Album Review: Remnants by Forage & Wander

With the recent releases from bands like Sign Language and Earth & Elsewhere, the past year has been an incredible one for Ohio’s post-hardcore scene - particularly with bands leaning into a hazy, shoegaze side of the sound. Forage & Wander, out of Cleveland, fits this description to a tee. The June 9th release of their debut LP, Remnants, is the most recent of these exciting post-hardcore releases.

Remnants is an album with significant sonic variety, something made clear by the two lead singles released prior to the album. “Late Winter Bloom,” the first of these lead singles, makes an immediate impact with the screamed vocals, accompanied by a fast paced instrumental in which the drums seem to propel the song forward.
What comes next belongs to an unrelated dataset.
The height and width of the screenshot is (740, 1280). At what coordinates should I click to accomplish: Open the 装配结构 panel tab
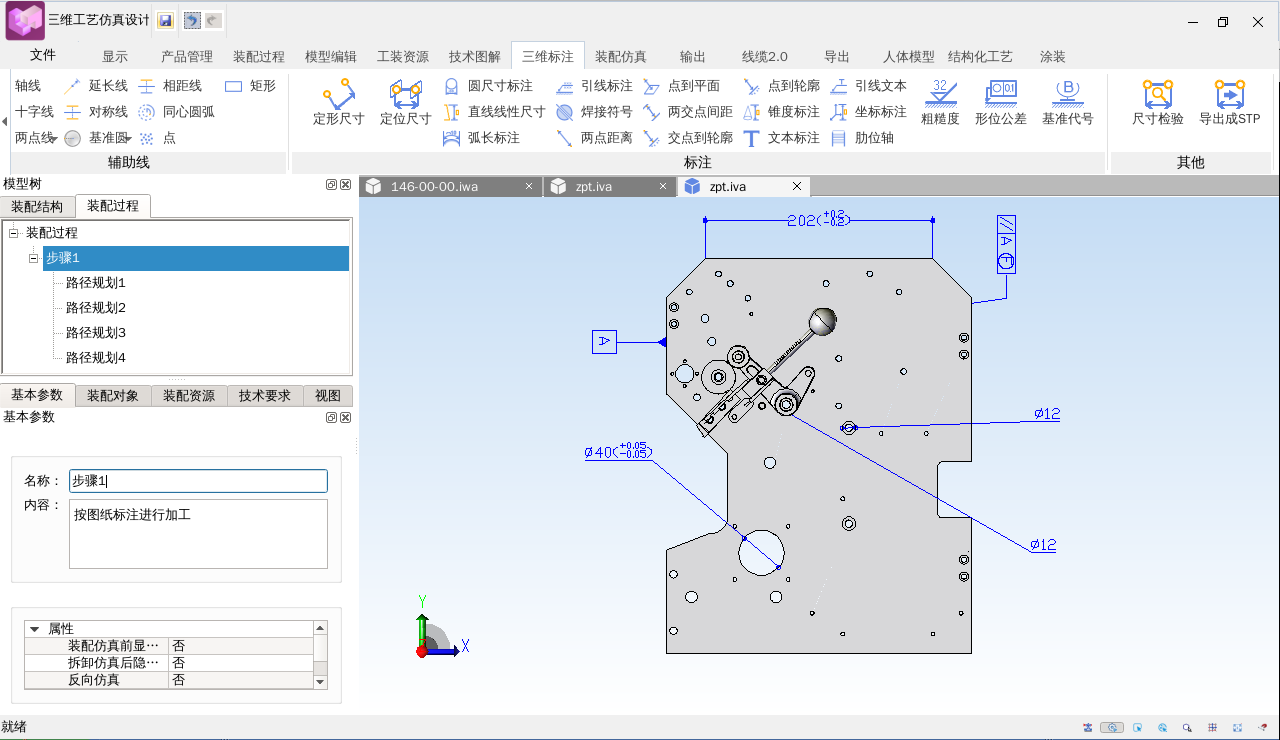click(x=37, y=207)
Spoken word segments break up the high energy intro and the incredibly high-impact second half of the song, in which crashing cymbals lend a sense of drama to the screamed, “These wounds still linger/Will they ever disappear?/These ghosts still haunt me/until we leave them here” that paints a desperate, defeated picture.

This is contrasted by the other lead single, “I Want to Be You.” The song is introduced to us with a soft, simple guitar lead, layered with a bit of reverb to feel rather floaty. The vocals are sang, rather than screamed, and the lyricism starkly different, with lines like “If everything you said was written in a letter/I’d bind them up, inside a book for you/And every time you changed, I’d show you older chapters/to show how much you’ve always meant to me” being some of the most romantic love-song writing I’ve seen in this scene. The song builds after this, with a soaring bridge full of captivating vocals and an absolutely addicting guitar riff. 

These two songs give a good example of the sounds the songs seem to oscillate between. Tracks like “Old Stone & Merigolds” and “Astral Plane” lean more on the side of “Late Winter Bloom,” with more screamed vocals and at times violent-sounding drums, where songs like “Something Blue” and especially “I (Don’t) Want to Be You” stay on the softer side seen in “I Want to Be You.” “I (Don’t) Want to Be You” in particular features much slower, deeper vocals and a slow instrumental, that builds to an incredible climax for the record in the last minute, as Forage & Wander shows off more of their shoegaze influence, with layered guitar taking center stage.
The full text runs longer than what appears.